### Your task
Every word of every entry must be retyped exactly.

### Information supplied
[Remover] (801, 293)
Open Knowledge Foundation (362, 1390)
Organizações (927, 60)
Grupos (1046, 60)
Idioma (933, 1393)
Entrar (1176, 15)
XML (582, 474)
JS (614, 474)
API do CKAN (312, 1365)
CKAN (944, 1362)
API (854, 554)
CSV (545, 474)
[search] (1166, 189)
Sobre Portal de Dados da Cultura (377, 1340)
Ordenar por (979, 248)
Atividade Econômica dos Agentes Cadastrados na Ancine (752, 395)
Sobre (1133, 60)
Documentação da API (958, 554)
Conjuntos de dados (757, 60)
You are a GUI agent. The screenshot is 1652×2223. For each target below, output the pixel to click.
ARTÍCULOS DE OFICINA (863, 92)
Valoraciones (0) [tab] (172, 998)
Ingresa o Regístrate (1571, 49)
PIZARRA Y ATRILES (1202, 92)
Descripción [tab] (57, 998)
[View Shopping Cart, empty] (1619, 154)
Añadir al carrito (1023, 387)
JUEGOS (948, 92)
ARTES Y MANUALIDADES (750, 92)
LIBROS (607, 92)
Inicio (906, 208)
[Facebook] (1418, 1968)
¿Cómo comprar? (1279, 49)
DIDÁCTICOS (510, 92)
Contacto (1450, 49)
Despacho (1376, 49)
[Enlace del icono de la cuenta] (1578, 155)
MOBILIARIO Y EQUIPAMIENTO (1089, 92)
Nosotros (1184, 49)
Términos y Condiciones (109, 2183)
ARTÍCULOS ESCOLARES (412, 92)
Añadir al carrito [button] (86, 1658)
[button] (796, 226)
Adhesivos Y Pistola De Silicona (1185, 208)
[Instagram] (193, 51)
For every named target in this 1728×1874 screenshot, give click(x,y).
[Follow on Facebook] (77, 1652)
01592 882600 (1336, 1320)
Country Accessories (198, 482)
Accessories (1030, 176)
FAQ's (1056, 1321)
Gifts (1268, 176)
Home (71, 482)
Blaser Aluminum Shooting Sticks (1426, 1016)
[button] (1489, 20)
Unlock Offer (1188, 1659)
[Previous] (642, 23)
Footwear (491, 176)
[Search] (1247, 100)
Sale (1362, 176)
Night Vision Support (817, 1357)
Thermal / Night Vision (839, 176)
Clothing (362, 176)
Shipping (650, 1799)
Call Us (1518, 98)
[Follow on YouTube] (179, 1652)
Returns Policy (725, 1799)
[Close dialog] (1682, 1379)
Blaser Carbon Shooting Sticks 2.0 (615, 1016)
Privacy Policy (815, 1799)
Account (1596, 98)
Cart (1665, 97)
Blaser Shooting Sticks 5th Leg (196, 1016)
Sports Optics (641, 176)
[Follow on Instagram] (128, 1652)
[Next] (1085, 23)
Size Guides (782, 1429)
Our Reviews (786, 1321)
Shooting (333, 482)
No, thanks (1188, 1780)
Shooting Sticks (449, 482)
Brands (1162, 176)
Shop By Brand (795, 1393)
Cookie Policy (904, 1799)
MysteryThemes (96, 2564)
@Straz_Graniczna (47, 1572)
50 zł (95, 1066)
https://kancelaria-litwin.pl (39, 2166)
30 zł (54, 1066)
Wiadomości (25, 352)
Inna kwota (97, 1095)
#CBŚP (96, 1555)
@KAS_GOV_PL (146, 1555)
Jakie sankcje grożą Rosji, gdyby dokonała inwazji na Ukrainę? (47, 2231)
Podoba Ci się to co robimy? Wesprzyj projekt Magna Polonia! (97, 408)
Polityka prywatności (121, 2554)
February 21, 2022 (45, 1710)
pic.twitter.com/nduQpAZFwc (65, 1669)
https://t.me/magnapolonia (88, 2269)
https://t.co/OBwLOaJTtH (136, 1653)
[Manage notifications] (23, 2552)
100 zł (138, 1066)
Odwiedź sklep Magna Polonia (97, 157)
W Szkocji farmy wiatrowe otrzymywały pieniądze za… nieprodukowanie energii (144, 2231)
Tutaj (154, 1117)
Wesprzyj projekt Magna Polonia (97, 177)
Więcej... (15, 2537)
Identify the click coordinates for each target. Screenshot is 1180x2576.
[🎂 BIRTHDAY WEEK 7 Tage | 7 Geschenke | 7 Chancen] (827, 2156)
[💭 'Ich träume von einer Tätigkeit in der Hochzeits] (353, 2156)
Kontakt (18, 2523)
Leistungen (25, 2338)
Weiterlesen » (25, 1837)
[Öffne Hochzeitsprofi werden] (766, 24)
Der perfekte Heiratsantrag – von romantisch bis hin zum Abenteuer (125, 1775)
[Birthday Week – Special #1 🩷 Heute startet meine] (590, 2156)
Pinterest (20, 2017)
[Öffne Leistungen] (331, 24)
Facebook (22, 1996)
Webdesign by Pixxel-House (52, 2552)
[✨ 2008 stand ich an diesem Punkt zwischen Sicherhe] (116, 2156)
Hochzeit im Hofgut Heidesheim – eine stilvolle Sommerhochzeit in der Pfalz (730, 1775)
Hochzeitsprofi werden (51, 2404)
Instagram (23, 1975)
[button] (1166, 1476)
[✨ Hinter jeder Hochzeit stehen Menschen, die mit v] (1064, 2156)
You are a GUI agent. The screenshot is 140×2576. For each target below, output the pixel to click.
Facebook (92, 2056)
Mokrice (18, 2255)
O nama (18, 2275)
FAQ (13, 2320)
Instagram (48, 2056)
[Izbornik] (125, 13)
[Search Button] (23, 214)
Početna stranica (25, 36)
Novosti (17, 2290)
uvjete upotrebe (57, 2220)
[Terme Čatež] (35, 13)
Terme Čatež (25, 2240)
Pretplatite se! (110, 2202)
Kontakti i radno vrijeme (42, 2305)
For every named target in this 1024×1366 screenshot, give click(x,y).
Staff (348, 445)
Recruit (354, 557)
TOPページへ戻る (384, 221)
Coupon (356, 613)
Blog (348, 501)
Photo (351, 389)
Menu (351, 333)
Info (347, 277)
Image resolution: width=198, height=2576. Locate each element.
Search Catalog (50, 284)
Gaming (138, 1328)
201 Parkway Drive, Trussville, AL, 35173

### Solution
[Remover] (801, 293)
Open Knowledge Foundation (362, 1390)
Organizações (927, 60)
Grupos (1046, 60)
Idioma (933, 1393)
Entrar (1176, 15)
XML (582, 474)
JS (614, 474)
API do CKAN (312, 1365)
CKAN (944, 1362)
API (854, 554)
CSV (545, 474)
[search] (1166, 189)
Sobre Portal de Dados da Cultura (377, 1340)
Ordenar por (979, 248)
Atividade Econômica dos Agentes Cadastrados na Ancine (752, 395)
Sobre (1133, 60)
Documentação da API (958, 554)
Conjuntos de dados (757, 60)
You are a GUI agent. The screenshot is 1652×2223. For each target below, output the pixel to click.
ARTÍCULOS DE OFICINA (863, 92)
Valoraciones (0) [tab] (172, 998)
Ingresa o Regístrate (1571, 49)
PIZARRA Y ATRILES (1202, 92)
Descripción [tab] (57, 998)
[View Shopping Cart, empty] (1619, 154)
Añadir al carrito (1023, 387)
JUEGOS (948, 92)
ARTES Y MANUALIDADES (750, 92)
LIBROS (607, 92)
Inicio (906, 208)
[Facebook] (1418, 1968)
¿Cómo comprar? (1279, 49)
DIDÁCTICOS (510, 92)
Contacto (1450, 49)
Despacho (1376, 49)
[Enlace del icono de la cuenta] (1578, 155)
MOBILIARIO Y EQUIPAMIENTO (1089, 92)
Nosotros (1184, 49)
Términos y Condiciones (109, 2183)
ARTÍCULOS ESCOLARES (412, 92)
Añadir al carrito [button] (86, 1658)
[button] (796, 226)
Adhesivos Y Pistola De Silicona (1185, 208)
[Instagram] (193, 51)
For every named target in this 1728×1874 screenshot, give click(x,y).
[Follow on Facebook] (77, 1652)
01592 882600 (1336, 1320)
Country Accessories (198, 482)
Accessories (1030, 176)
FAQ's (1056, 1321)
Gifts (1268, 176)
Home (71, 482)
Blaser Aluminum Shooting Sticks (1426, 1016)
[button] (1489, 20)
Unlock Offer (1188, 1659)
[Previous] (642, 23)
Footwear (491, 176)
[Search] (1247, 100)
Sale (1362, 176)
Night Vision Support (817, 1357)
Thermal / Night Vision (839, 176)
Clothing (362, 176)
Shipping (650, 1799)
Call Us (1518, 98)
[Follow on YouTube] (179, 1652)
Returns Policy (725, 1799)
[Close dialog] (1682, 1379)
Blaser Carbon Shooting Sticks 2.0 (615, 1016)
Privacy Policy (815, 1799)
Account (1596, 98)
Cart (1665, 97)
Blaser Shooting Sticks 5th Leg (196, 1016)
Sports Optics (641, 176)
[Follow on Instagram] (128, 1652)
[Next] (1085, 23)
Size Guides (782, 1429)
Our Reviews (786, 1321)
Shooting (333, 482)
No, thanks (1188, 1780)
Shooting Sticks (449, 482)
Brands (1162, 176)
Shop By Brand (795, 1393)
Cookie Policy (904, 1799)
MysteryThemes (96, 2564)
@Straz_Graniczna (47, 1572)
50 zł (95, 1066)
https://kancelaria-litwin.pl (39, 2166)
30 zł (54, 1066)
Wiadomości (25, 352)
Inna kwota (97, 1095)
#CBŚP (96, 1555)
@KAS_GOV_PL (146, 1555)
Jakie sankcje grożą Rosji, gdyby dokonała inwazji na Ukrainę? (47, 2231)
Podoba Ci się to co robimy? Wesprzyj projekt Magna Polonia! (97, 408)
Polityka prywatności (121, 2554)
February 21, 2022 (45, 1710)
pic.twitter.com/nduQpAZFwc (65, 1669)
https://t.me/magnapolonia (88, 2269)
https://t.co/OBwLOaJTtH (136, 1653)
[Manage notifications] (23, 2552)
100 zł (138, 1066)
Odwiedź sklep Magna Polonia (97, 157)
W Szkocji farmy wiatrowe otrzymywały pieniądze za… nieprodukowanie energii (144, 2231)
Tutaj (154, 1117)
Wesprzyj projekt Magna Polonia (97, 177)
Więcej... (15, 2537)
Identify the click coordinates for each target. Screenshot is 1180x2576.
[🎂 BIRTHDAY WEEK 7 Tage | 7 Geschenke | 7 Chancen] (827, 2156)
[💭 'Ich träume von einer Tätigkeit in der Hochzeits] (353, 2156)
Kontakt (18, 2523)
Leistungen (25, 2338)
Weiterlesen » (25, 1837)
[Öffne Hochzeitsprofi werden] (766, 24)
Der perfekte Heiratsantrag – von romantisch bis hin zum Abenteuer (125, 1775)
[Birthday Week – Special #1 🩷 Heute startet meine] (590, 2156)
Pinterest (20, 2017)
[Öffne Leistungen] (331, 24)
Facebook (22, 1996)
Webdesign by Pixxel-House (52, 2552)
[✨ 2008 stand ich an diesem Punkt zwischen Sicherhe] (116, 2156)
Hochzeit im Hofgut Heidesheim – eine stilvolle Sommerhochzeit in der Pfalz (730, 1775)
Hochzeitsprofi werden (51, 2404)
Instagram (23, 1975)
[button] (1166, 1476)
[✨ Hinter jeder Hochzeit stehen Menschen, die mit v] (1064, 2156)
You are a GUI agent. The screenshot is 140×2576. For each target below, output the pixel to click.
Facebook (92, 2056)
Mokrice (18, 2255)
O nama (18, 2275)
FAQ (13, 2320)
Instagram (48, 2056)
[Izbornik] (125, 13)
[Search Button] (23, 214)
Početna stranica (25, 36)
Novosti (17, 2290)
uvjete upotrebe (57, 2220)
[Terme Čatež] (35, 13)
Terme Čatež (25, 2240)
Pretplatite se! (110, 2202)
Kontakti i radno vrijeme (42, 2305)
For every named target in this 1024×1366 screenshot, give click(x,y).
Staff (348, 445)
Recruit (354, 557)
TOPページへ戻る (384, 221)
Coupon (356, 613)
Blog (348, 501)
Photo (351, 389)
Menu (351, 333)
Info (347, 277)
Image resolution: width=198, height=2576. Locate each element.
Search Catalog (50, 284)
Gaming (138, 1328)
201 Parkway Drive, Trussville, AL, 35173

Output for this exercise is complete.